Monday, January 10, 2022

URI oceanography professor selected for Fulbright Award to advance ocean renewable energy

Award will fund research and teaching in France

Hugh Markey

Stephan Grilli, distinguished professor of ocean engineering and oceanography at the University of Rhode Island, has received the Fulbright Tocqueville Distinguished Chair Award to conduct research and teach in France.

Grilli will lecture at SeaTech, the engineering school of the University of Toulon, give seminars and work with colleagues on collaborative research projects related to extreme ocean waves and ocean renewable energy (wind and waves).

Unlike other Fulbright awards that are dedicated to specific disciplines such as engineering or science, the Tocqueville is given to a single recipient at any given time and accepts candidates from any discipline.

“It’s extremely competitive because you’re going against physicists, medical doctors, all the disciplines,” said Grilli.

Fulbright recipients engage in cutting-edge research and expand their professional networks, often continuing research collaborations started abroad and laying the groundwork for forging future partnerships between institutions. 
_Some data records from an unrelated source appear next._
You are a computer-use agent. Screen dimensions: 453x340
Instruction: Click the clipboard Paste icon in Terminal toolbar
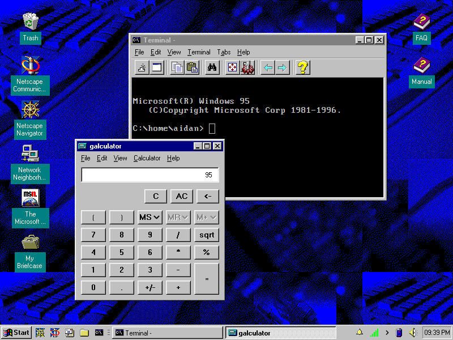(192, 68)
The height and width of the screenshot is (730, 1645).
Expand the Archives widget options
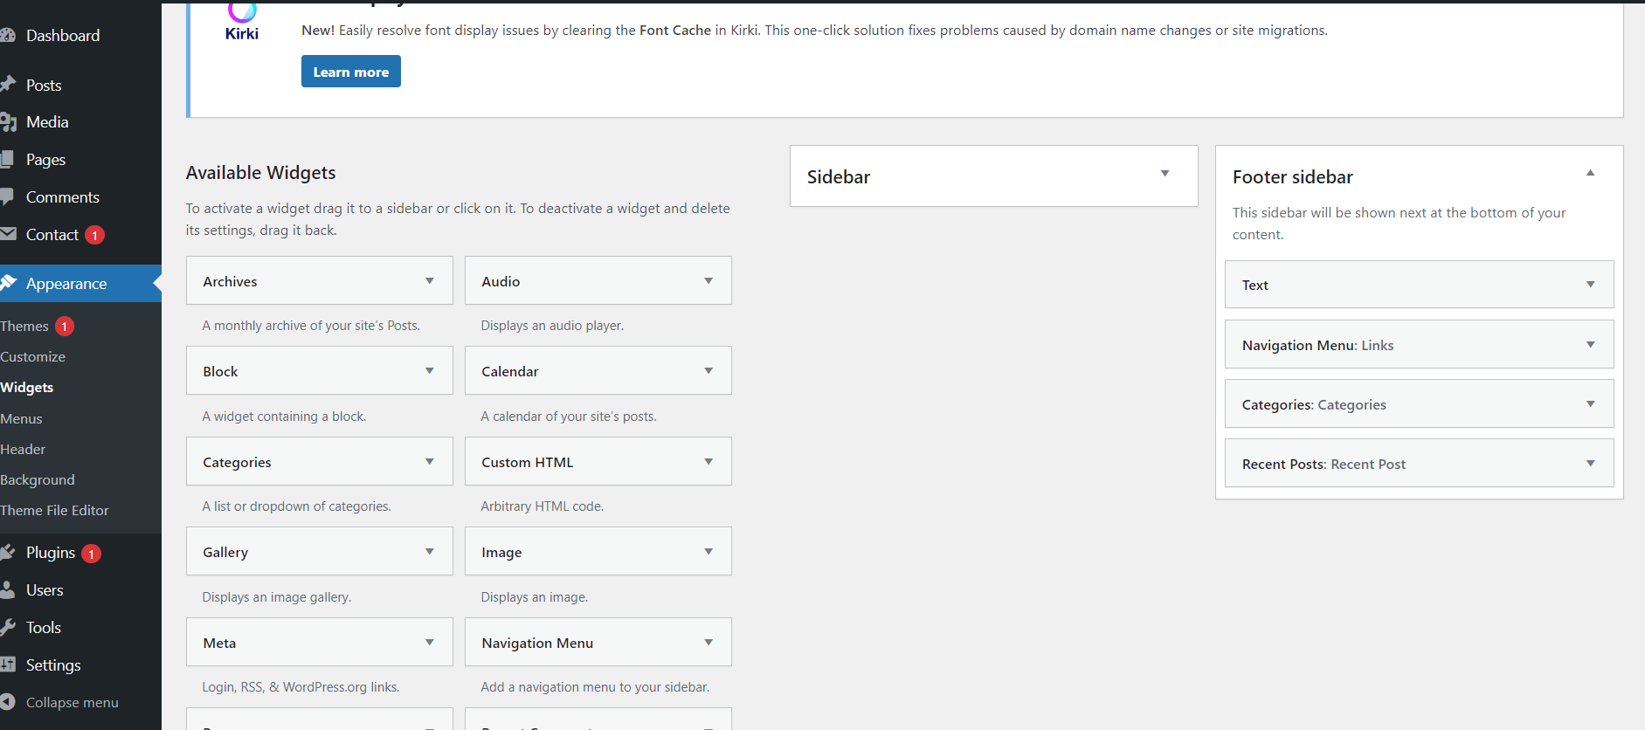[429, 281]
As Fulbright Scholar alumni, their careers are enriched by joining a network of thousands of esteemed scholars, many of whom are leaders in their fields. Fulbright alumni include 60 Nobel Prize laureates, 88 Pulitzer Prize recipients, and 37 who have served as a head of state or government.

It will be Grilli’s fourth sabbatical, so he knows the trip will involve more work than some may think. “My experience is that you end up working almost double schedules because when you get home at 4 p.m. over there, it’s 10 here, and you start getting the U.S. activities.”
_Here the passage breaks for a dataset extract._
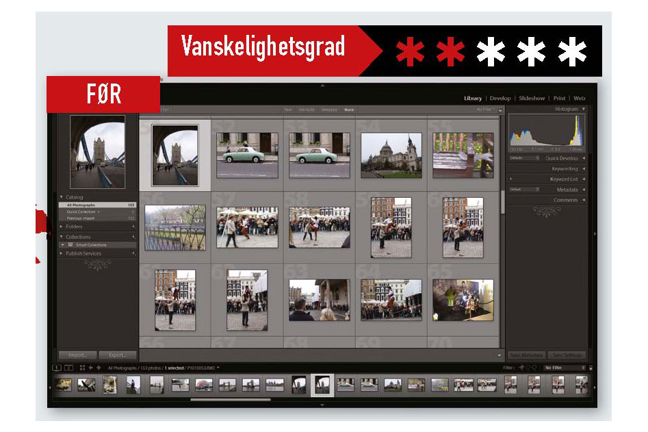
Task: Click the plus icon beside Publish Services
Action: click(x=133, y=253)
Grilli has been a visiting professor in France, Germany, Spain, and Morocco and has lectured in many other countries, including China, Japan and Korea. He is the recipient of 7 international awards, including the 2008 C.H. Kim Award of the International Society of Offshore and Polar Engineers (ISOPE) “in recognition of outstanding technical achievements in and exceptional contribution to floating-body hydrodynamics.”

Grilli is one of over 800 U.S. citizens who will conduct research and/or teach abroad for the 2021-22 academic year through the Fulbright U.S. Scholar Program. He will spend much of his time doing ocean engineering.

“SeaTech is exploring a lot of trends for ocean renewable energy, including floating offshore wind turbines,” Grilli said. In addition to the main institution where he will be based, there will be visits to other laboratories, all related to ocean engineering or ocean renewable energy.

“Over the years we have made many connections in France, so it’s sort of going home; there is a feeling of going back to a culture that we know, but at the same time we bring in the American culture. Academia is quite different there, and that’s the whole idea of this Fulbright exchange.”

Grilli has been a member of the URI faculty since 1991. He received a master of science degree in civil engineering, a master of science degree in oceanography, and a Ph.D. from the University of Liège (Belgium).

Hugh Markey, a freelancer, wrote this release.